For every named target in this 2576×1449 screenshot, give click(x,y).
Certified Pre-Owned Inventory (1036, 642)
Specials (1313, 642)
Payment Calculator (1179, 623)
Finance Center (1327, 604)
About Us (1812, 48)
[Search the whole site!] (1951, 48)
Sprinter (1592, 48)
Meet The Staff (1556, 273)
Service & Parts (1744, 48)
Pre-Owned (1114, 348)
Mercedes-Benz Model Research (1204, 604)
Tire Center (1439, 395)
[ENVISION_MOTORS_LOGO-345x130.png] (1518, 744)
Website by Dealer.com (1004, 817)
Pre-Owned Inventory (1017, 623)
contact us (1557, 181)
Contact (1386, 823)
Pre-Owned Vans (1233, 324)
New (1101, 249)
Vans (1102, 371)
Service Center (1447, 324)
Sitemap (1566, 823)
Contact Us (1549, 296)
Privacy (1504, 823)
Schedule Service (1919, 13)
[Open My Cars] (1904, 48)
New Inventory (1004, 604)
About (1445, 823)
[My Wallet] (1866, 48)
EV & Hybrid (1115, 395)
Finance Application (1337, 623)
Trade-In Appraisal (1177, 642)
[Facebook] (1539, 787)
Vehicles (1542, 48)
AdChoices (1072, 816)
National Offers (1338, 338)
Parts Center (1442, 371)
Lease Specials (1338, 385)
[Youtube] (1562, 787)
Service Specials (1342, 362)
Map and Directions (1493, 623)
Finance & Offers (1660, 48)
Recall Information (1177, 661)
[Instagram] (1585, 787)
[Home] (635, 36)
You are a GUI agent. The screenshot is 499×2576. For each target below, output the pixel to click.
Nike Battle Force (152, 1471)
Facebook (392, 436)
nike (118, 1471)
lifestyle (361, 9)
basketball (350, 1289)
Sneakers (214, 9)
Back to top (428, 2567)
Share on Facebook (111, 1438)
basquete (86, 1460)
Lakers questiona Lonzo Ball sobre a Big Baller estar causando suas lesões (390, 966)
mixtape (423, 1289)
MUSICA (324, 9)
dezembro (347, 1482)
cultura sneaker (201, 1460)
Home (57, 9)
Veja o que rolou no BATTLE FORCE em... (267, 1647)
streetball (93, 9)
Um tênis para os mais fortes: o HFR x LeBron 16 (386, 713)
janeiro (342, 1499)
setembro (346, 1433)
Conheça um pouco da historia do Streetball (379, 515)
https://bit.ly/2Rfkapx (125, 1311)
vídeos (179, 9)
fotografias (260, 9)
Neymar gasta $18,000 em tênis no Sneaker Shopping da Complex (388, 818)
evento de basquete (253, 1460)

WORK INSTRUCTION ->
Each entry above is to be repeated exactly as it appears.

YOUR SOLUTION ->
For every named target in this 2576×1449 screenshot, give click(x,y).
Certified Pre-Owned Inventory (1036, 642)
Specials (1313, 642)
Payment Calculator (1179, 623)
Finance Center (1327, 604)
About Us (1812, 48)
[Search the whole site!] (1951, 48)
Sprinter (1592, 48)
Meet The Staff (1556, 273)
Service & Parts (1744, 48)
Pre-Owned (1114, 348)
Mercedes-Benz Model Research (1204, 604)
Tire Center (1439, 395)
[ENVISION_MOTORS_LOGO-345x130.png] (1518, 744)
Website by Dealer.com (1004, 817)
Pre-Owned Inventory (1017, 623)
contact us (1557, 181)
Contact (1386, 823)
Pre-Owned Vans (1233, 324)
New (1101, 249)
Vans (1102, 371)
Service Center (1447, 324)
Sitemap (1566, 823)
Contact Us (1549, 296)
Privacy (1504, 823)
Schedule Service (1919, 13)
[Open My Cars] (1904, 48)
New Inventory (1004, 604)
About (1445, 823)
[My Wallet] (1866, 48)
EV & Hybrid (1115, 395)
Finance Application (1337, 623)
Trade-In Appraisal (1177, 642)
[Facebook] (1539, 787)
Vehicles (1542, 48)
AdChoices (1072, 816)
National Offers (1338, 338)
Parts Center (1442, 371)
Lease Specials (1338, 385)
[Youtube] (1562, 787)
Service Specials (1342, 362)
Map and Directions (1493, 623)
Finance & Offers (1660, 48)
Recall Information (1177, 661)
[Instagram] (1585, 787)
[Home] (635, 36)
You are a GUI agent. The screenshot is 499×2576. For each target below, output the pixel to click.
Nike Battle Force (152, 1471)
Facebook (392, 436)
nike (118, 1471)
lifestyle (361, 9)
basketball (350, 1289)
Sneakers (214, 9)
Back to top (428, 2567)
Share on Facebook (111, 1438)
basquete (86, 1460)
Lakers questiona Lonzo Ball sobre a Big Baller estar causando suas lesões (390, 966)
mixtape (423, 1289)
MUSICA (324, 9)
dezembro (347, 1482)
cultura sneaker (201, 1460)
Home (57, 9)
Veja o que rolou no BATTLE FORCE em... (267, 1647)
streetball (93, 9)
Um tênis para os mais fortes: o HFR x LeBron 16 (386, 713)
janeiro (342, 1499)
setembro (346, 1433)
Conheça um pouco da historia do Streetball (379, 515)
https://bit.ly/2Rfkapx (125, 1311)
vídeos (179, 9)
fotografias (260, 9)
Neymar gasta $18,000 em tênis no Sneaker Shopping da Complex (388, 818)
evento de basquete (253, 1460)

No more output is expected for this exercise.